O’Connor was the desk manager of the Hollywood Florida Central Governmental Surplus Repository. Run by the Marshals Service, it was the place where everything the United States government seized in its ongoing war on drugs was dumped for eventual resale. Stuff seized by the IRS, despite the “Central Government” part, was sold through another agency.
The law under which the government seized most materials was incredibly archaic, going back to the middle ages. Effectively, the condition of forfeiture meant that when a crime was committed involving a device, vehicle or even home, that device, vehicle or home was considered an accomplice in the crime. And being an inanimate object, it had none of the “rights” of an individual. It was assumed to be guilty.
Thus when a person was pulled over and drugs were found in his car, the person would be arraigned, have hearings and in some cases eventually be tried if there was sufficient evidence and if the DA was feeling lucky.
The poor car had no such rights. Oh, if the owner contested it was given a trial, but no peers! And if the owner didn’t contest, usually because they were guilty as hell, the poor thing was sent directly to the Hollywood Florida Central Governmental Surplus Repository where it languished behind chain-link fence and barbed wire until some individual bought it at auction and freed it from durance vile.
Quite often that person was a friend or relation of the original drug dealer, who then transferred the title back. This was especially common with boats, some of which had been “incarcerated” four or five times for the exact same offense, the definition of recidivist. Alas, there was no three strikes law for boats.

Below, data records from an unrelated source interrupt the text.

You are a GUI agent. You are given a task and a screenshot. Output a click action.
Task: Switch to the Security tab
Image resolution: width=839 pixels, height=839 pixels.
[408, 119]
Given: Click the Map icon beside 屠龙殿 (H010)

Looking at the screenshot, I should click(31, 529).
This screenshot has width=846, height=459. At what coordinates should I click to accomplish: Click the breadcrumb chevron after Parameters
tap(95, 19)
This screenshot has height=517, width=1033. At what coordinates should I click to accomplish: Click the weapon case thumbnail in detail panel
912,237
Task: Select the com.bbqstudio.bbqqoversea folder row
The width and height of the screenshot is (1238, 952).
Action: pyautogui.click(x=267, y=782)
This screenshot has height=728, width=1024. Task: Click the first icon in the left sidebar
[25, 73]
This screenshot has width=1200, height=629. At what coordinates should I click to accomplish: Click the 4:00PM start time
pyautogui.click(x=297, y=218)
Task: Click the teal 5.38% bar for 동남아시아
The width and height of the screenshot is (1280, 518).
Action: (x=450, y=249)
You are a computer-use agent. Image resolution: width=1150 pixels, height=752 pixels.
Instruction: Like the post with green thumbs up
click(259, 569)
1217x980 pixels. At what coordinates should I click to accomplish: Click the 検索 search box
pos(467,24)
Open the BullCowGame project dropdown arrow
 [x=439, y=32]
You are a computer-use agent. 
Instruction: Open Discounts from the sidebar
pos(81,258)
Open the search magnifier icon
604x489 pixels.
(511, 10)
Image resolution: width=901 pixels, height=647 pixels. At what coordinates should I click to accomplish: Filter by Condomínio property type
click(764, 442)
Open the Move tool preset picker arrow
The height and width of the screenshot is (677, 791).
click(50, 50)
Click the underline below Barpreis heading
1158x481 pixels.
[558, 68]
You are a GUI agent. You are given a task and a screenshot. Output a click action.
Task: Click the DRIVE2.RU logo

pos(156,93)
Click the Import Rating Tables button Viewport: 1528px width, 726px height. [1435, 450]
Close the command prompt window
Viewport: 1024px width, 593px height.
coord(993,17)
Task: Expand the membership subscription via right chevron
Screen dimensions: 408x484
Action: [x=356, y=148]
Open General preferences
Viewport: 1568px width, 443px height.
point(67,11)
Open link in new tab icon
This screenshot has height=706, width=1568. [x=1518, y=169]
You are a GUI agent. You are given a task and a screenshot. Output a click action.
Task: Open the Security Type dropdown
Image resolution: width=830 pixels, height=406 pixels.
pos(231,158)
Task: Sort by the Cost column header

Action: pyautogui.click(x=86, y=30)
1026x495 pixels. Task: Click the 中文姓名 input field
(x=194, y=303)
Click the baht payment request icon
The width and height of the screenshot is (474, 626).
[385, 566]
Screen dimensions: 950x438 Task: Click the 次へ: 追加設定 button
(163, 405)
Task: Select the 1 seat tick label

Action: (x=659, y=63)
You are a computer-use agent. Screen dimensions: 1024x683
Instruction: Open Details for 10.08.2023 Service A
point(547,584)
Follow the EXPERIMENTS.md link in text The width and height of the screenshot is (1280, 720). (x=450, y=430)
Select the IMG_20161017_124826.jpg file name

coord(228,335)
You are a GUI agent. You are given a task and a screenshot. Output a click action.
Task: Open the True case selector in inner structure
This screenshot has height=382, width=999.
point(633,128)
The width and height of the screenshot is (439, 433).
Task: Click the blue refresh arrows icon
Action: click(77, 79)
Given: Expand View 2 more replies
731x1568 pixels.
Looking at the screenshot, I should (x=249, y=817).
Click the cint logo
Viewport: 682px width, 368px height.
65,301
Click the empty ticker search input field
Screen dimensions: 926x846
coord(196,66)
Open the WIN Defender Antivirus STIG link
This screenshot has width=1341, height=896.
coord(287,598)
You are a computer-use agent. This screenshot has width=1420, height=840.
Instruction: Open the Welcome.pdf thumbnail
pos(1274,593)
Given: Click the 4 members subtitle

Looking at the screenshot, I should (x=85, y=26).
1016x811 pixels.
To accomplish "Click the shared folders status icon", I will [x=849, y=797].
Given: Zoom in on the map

Jason was having a bad day. Apparently, every government service in the nation was descending on South Florida for reasons he didn’t know and, frankly, could care less about. And they all wanted vehicles. Since the HCGSR had lots of vehicles, of every shape, model and description, and since the U.S. government already owned them, it was a natural source. Cars had been rolling off the lot all day. Not only did every one mean more paperwork, he knew they were going to be returned in poor to awful condition. Virtually unsellable. Cops never took care of their cars. Fibbies were the worst. No, DEA was the worst; what DEA did to a car shouldn’t happen to a junkyard dog.
But this guy wasn’t BU or DEA. No suit in the first case, no jeans and dreadlocks in the latter. He might be BATF. Some of the BATF guys had that military look. And those cars… Jesus.
“What?” Jason snapped.
“You have five offshore power boats,” the man said in strongly accented English. He handed over a distribution form. “The Kildar wishes them.”
“And what the fuck is a Kildar?” Jason asked, sitting on his stool and looking at the form. All the blanks were filled in but none of them made sense. He’d never seen the authorization code and the security code was… He turned to his computer and made his way through the menus, hunting up the code list. The authorization code was through SOCOM, which he’d sort of guessed. He’d seen one like it before. But the security code… The issuing office was listed as “Need-To-Know.” Fucking black ops. It was a valid code but it just pissed him off. The five boats were the best thing he had in the yard. They were going up for auction, one at a time, over the next month and were going to mean real money to the U.S. government. Money that was going to buy new gear for cops for one thing. The fuck if he was just going to let them disappear into a black ops hole. Fuck them. He had authority to deny requisitions and he was God damned well going to use it.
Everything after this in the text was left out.